At a news conference, Deputy Chief Steven Pinch of the Union Fire Department, his badge covered by a black mourning band, read a statement on behalf of Kingston Fire Chief Nathan Barrington announcing LePage’s death.

LePage, who lived on Liberty Lane in South Kingstown, was the maintenance coordinator for the Kingston department, which is on the edge of the University of Rhode Island campus. The Union Fire Department serves all of South Kingstown except the campus area.

Officials said LePage was alone in the station, working in one of the equipment bays, when he was injured at about 2:30 p.m. Monday. Investigators were still trying to determine what happened and they provided no details.
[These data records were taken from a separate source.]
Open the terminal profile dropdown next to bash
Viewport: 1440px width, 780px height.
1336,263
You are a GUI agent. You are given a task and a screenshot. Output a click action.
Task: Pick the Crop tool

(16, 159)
The South Kingstown police are investigating in cooperation with the state Occupational Safety Unit — part of the state’s Department of Labor and Training — and representatives of Public Safety Training, a Connecticut company.

Fire officials said a firefighter found LePage and began administering first aid. He was taken first to South County Hospital and then, by helicopter, to Rhode Island Hospital. A spokeswoman there said he died at 10:49 a.m. Tuesday.

By noon Tuesday, the flag at the Kingston station had been lowered to half staff. Ladder 1 from the Union Fire Department arrived so that volunteers could hang purple-and-black bunting over the bay for Ladder 2, the truck on which he usually served.

The truck was not there. Officials said it had been secured elsewhere as part of the investigation.

Volunteers hung bunting and consoled one another. Some had large cigars in their mouths — a tribute to LePage, who had been an avid cigar smoker.

LePage’s maintenance counterpart in the Union Fire Department spent the afternoon visiting that department’s eight fire stations to lower their flags to half-staff, Pinch said.

Most people knew LePage as “Pickles” before learning his real name.

Pinch said he heard LePage’s wife, Diane, tell a firefighter that he got the name at a baseball game when someone pointed him out and said he was a pickle. LePage answered, saying, “I’m a sour pickle,” and the name stuck, Pinch said.

Friends remembered him as a strong character in a small town, a gruff man who mellowed over the years. It didn’t take long for word to spread throughout town and in firefighting circles of the accident and then later the word of his death.

Aside from volunteering for the fire district, LePage worked for nearly 25 years for the Kingston Water District, retiring in 2004. Henry Meyer, the water district manager, described him as very dependable.

“If you had to ‘Pick’ somebody to get you out of a jam, it would be him,” Meyer said. “I don’t know how many fires he went to over the years but it was a lot, and that speaks more to the man than anything else. How many people do volunteer work in the first place, let alone four decades?”

Charlestown police Lt. Patrick J. McMahon said LePage had been a father figure for decades to many volunteers who moved on to full-time positions in Providence, Cranston, Warwick and Johnston.

“He was very dedicated to the fire service,” said Providence Battalion Fire Chief James Mirza, who was a URI student in the 1970s when he joined the Kingston department. “He liked things to be done right. He was very conscientious. He had that real long-term commitment to it, longer than anyone I’ve ever known.”

Longtime friend Dale Evans, who volunteers with the West Kingston Fire Department, part of the Union district, said LePage loved firefighting. “He loved it, loved it, loved it,” Evans said. He also loved to hunt, bagging a moose, a caribou and a grizzly bear on two hunting trips to Alaska, Evans said.

Aside from his wife, LePage is survived by a son, also named Allan.

Funeral arrangement have not yet been finalized.